• [What is being asked] An exact copy of every entry is what's needed, so please transcribe them all.

• [Data in this exercise]
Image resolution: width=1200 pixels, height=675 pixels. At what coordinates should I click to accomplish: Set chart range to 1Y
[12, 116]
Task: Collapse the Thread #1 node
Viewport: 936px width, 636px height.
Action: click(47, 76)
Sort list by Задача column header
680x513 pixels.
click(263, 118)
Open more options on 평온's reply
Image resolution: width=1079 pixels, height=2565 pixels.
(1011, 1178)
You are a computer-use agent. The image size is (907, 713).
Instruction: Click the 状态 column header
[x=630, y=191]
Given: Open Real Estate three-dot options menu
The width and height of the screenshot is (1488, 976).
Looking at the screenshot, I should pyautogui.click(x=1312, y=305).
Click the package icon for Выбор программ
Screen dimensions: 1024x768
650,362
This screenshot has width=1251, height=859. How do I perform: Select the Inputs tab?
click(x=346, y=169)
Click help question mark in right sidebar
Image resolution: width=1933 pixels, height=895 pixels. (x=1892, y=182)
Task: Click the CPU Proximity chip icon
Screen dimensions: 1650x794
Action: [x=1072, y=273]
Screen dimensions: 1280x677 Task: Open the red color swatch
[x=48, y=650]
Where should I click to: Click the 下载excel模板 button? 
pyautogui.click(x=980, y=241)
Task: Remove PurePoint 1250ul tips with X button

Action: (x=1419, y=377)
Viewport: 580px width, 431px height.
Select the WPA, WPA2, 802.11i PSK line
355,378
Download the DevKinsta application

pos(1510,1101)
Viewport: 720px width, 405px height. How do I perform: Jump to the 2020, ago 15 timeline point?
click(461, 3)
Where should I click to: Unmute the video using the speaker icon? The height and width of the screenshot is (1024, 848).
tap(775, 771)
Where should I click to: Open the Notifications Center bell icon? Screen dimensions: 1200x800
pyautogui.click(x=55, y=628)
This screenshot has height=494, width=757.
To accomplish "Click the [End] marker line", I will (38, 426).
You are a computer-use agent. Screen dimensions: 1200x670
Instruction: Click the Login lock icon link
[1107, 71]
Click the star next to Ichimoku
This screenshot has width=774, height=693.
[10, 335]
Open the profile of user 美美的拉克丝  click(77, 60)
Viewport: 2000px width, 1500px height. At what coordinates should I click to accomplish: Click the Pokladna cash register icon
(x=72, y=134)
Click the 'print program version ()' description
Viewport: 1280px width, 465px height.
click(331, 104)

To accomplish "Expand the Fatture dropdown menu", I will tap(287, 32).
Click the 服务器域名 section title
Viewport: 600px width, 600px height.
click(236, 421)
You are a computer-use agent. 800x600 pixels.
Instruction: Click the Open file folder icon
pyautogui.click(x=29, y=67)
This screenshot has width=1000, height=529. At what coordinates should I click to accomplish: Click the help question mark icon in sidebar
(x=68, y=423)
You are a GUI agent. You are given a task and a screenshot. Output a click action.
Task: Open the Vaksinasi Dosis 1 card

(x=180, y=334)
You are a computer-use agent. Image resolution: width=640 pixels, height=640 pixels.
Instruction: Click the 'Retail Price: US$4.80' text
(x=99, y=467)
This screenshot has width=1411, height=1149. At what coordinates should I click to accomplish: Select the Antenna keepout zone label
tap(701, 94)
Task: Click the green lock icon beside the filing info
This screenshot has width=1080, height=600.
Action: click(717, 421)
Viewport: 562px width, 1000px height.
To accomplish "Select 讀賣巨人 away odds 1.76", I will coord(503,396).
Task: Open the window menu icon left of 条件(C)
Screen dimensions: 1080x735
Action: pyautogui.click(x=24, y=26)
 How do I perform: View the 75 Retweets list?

• [Expected answer]
Image resolution: width=1200 pixels, height=675 pixels. At what coordinates should I click to accomplish: Set chart range to 1Y
[12, 116]
Task: Collapse the Thread #1 node
Viewport: 936px width, 636px height.
Action: click(47, 76)
Sort list by Задача column header
680x513 pixels.
click(263, 118)
Open more options on 평온's reply
Image resolution: width=1079 pixels, height=2565 pixels.
(1011, 1178)
You are a computer-use agent. The image size is (907, 713).
Instruction: Click the 状态 column header
[x=630, y=191]
Given: Open Real Estate three-dot options menu
The width and height of the screenshot is (1488, 976).
Looking at the screenshot, I should pyautogui.click(x=1312, y=305).
Click the package icon for Выбор программ
Screen dimensions: 1024x768
650,362
This screenshot has width=1251, height=859. How do I perform: Select the Inputs tab?
click(x=346, y=169)
Click help question mark in right sidebar
Image resolution: width=1933 pixels, height=895 pixels. (x=1892, y=182)
Task: Click the CPU Proximity chip icon
Screen dimensions: 1650x794
Action: [x=1072, y=273]
Screen dimensions: 1280x677 Task: Open the red color swatch
[x=48, y=650]
Where should I click to: Click the 下载excel模板 button? 
pyautogui.click(x=980, y=241)
Task: Remove PurePoint 1250ul tips with X button

Action: (x=1419, y=377)
Viewport: 580px width, 431px height.
Select the WPA, WPA2, 802.11i PSK line
355,378
Download the DevKinsta application

pos(1510,1101)
Viewport: 720px width, 405px height. How do I perform: Jump to the 2020, ago 15 timeline point?
click(461, 3)
Where should I click to: Unmute the video using the speaker icon? The height and width of the screenshot is (1024, 848).
tap(775, 771)
Where should I click to: Open the Notifications Center bell icon? Screen dimensions: 1200x800
pyautogui.click(x=55, y=628)
This screenshot has height=494, width=757.
To accomplish "Click the [End] marker line", I will (38, 426).
You are a computer-use agent. Screen dimensions: 1200x670
Instruction: Click the Login lock icon link
[1107, 71]
Click the star next to Ichimoku
This screenshot has width=774, height=693.
[10, 335]
Open the profile of user 美美的拉克丝  click(77, 60)
Viewport: 2000px width, 1500px height. At what coordinates should I click to accomplish: Click the Pokladna cash register icon
(x=72, y=134)
Click the 'print program version ()' description
Viewport: 1280px width, 465px height.
click(331, 104)

To accomplish "Expand the Fatture dropdown menu", I will tap(287, 32).
Click the 服务器域名 section title
Viewport: 600px width, 600px height.
click(236, 421)
You are a computer-use agent. 800x600 pixels.
Instruction: Click the Open file folder icon
pyautogui.click(x=29, y=67)
This screenshot has width=1000, height=529. At what coordinates should I click to accomplish: Click the help question mark icon in sidebar
(x=68, y=423)
You are a GUI agent. You are given a task and a screenshot. Output a click action.
Task: Open the Vaksinasi Dosis 1 card

(x=180, y=334)
You are a computer-use agent. Image resolution: width=640 pixels, height=640 pixels.
Instruction: Click the 'Retail Price: US$4.80' text
(x=99, y=467)
This screenshot has width=1411, height=1149. At what coordinates should I click to accomplish: Select the Antenna keepout zone label
tap(701, 94)
Task: Click the green lock icon beside the filing info
This screenshot has width=1080, height=600.
Action: click(717, 421)
Viewport: 562px width, 1000px height.
To accomplish "Select 讀賣巨人 away odds 1.76", I will coord(503,396).
Task: Open the window menu icon left of 条件(C)
Screen dimensions: 1080x735
Action: pyautogui.click(x=24, y=26)
 How do I perform: View the 75 Retweets list?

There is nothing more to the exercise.